Exposer de telles représentations à l’Image Centre est, en un sens, une leçon de géographie. La Bourse de Toronto (TSX) occupe le premier rang mondial en matière de financement minier. Trois cents entreprises œuvrant dans le secteur sont inscrites au TSX, qui représente plus de 40 pour cent des valeurs minières dans le monde. En 2023, les sociétés spécialisées dans l’extraction et les minéraux comptaient pour 25 % des plus performantes du TSX, et les gazières et pétrolières, pour un autre 50 %. À la bourse, les volumes de terre extraits par les mineurs se réduisent à des objets spéculatifs. En quelque cinquante ans de néolibéralisme, la financiarisation a brisé les liens même les plus tangibles entre travail, matière et valeur. La crise financière de 2008 a mis au grand jour la spéculation foncière et les inégalités flagrantes centrales à nos économies contemporaines et a éveillé un regain d’intérêt pour le réalisme documentaire. Les photographies de Palu soulignent une tension dans les compréhensions actuelles de la photographie documentaire, posant la question : à quoi sert concrètement le réalisme dans un contexte d’affairisme?

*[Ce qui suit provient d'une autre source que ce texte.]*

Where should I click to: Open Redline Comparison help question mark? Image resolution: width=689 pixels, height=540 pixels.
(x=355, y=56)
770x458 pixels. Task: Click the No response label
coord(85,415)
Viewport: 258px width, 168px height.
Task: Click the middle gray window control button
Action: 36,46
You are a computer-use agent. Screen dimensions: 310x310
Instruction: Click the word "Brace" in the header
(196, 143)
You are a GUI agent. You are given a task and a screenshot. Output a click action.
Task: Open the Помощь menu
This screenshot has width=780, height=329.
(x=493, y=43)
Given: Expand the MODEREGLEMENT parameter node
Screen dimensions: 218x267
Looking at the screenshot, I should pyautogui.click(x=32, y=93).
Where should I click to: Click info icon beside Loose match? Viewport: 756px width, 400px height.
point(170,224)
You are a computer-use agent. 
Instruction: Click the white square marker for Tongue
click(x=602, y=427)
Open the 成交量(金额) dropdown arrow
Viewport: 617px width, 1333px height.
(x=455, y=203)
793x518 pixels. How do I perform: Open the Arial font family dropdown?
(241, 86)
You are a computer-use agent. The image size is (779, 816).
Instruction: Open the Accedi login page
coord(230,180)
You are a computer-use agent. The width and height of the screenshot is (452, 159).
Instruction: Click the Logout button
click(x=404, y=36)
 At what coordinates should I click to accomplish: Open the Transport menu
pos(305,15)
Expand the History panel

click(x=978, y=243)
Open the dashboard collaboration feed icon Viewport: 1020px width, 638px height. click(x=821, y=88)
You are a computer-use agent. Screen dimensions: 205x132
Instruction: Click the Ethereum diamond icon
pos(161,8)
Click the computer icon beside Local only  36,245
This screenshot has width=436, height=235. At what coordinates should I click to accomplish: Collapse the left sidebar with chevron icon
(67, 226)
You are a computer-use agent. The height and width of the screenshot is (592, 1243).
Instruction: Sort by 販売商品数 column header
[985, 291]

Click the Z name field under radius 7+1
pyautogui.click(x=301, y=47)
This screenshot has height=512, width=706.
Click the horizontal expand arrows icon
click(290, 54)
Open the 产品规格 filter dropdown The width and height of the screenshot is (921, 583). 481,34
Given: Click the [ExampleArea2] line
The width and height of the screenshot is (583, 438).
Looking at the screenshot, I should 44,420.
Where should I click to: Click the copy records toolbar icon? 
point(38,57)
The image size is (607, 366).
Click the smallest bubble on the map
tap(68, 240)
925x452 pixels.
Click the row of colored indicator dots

Palu nous fait aussi toucher du doigt le rapport élémentaire entre mine et tirage : les matériaux extraits sont essentiels en photographie. L’argent est indispensable pour les épreuves à la gélatine argentique, le minerai brut étant raffiné en halogénures d’argent photosensibles. Les matériaux de base produits par la mine deviennent le vecteur de documentation de la mine. La photographie en tant qu’objet est donc aussi un produit d’extraction. Palu avance que les mines – et les collectivités qui les entourent – sont des composantes déterminantes de la chaîne d’approvisionnement photographique. La fusion qu’il nous propose entre mine et photographie nous invite à la réflexion quant à la complicité des artistes et institutions artistiques avec les forces d’exploitation du capitalisme mondial. Il lie la discipline elle-même aux communautés minières du nord de l’Ontario. En fait, Cage Call propose une vision au sens large : Palu ne réduit pas l’exploitation minière canadienne à une simple histoire régionale ou un aperçu du travail d’extraction, mais la situe comme un élément central de la vie contemporaine et, partant, de la photographie.
Luigino Palu (Louie Palu) est un photographe et cinéaste canadien qui s’intéresse aux questions politiques avec une approche hybride faisant appel à l’art et au documentaire. Il a reçu une bourse Guggenheim et un prix World Press Photo; ses projets ont fait l’objet de publications dans le New York Times, le Guardian, et ont été présentés au DOK.fest Munich. Son travail a été exposé au Museum of Fine Arts Boston et à la National Gallery of Art, entre autres. Il est diplômé d’un baccalauréat en beaux-arts de l’École d’art et de design de l’Ontario et d’une maîtrise en beaux-arts du Maryland Institute College of Art. Il est représenté par la Stephen Bulger Gallery.
Siobhan Angus est professeure adjointe en études médiatiques à l’Université Carleton, où elle est spécialisée en histoire de la photographie et des sciences humaines de l’environnement. Dans ses recherches actuelles, elle explore la culture visuelle de l’extraction des ressources, plus particulièrement sous l’angle de la matérialité, du travail et de la justice environnementale. Son livre Camera Geologica: An Elemental History of Photography est à paraître chez Duke University Press.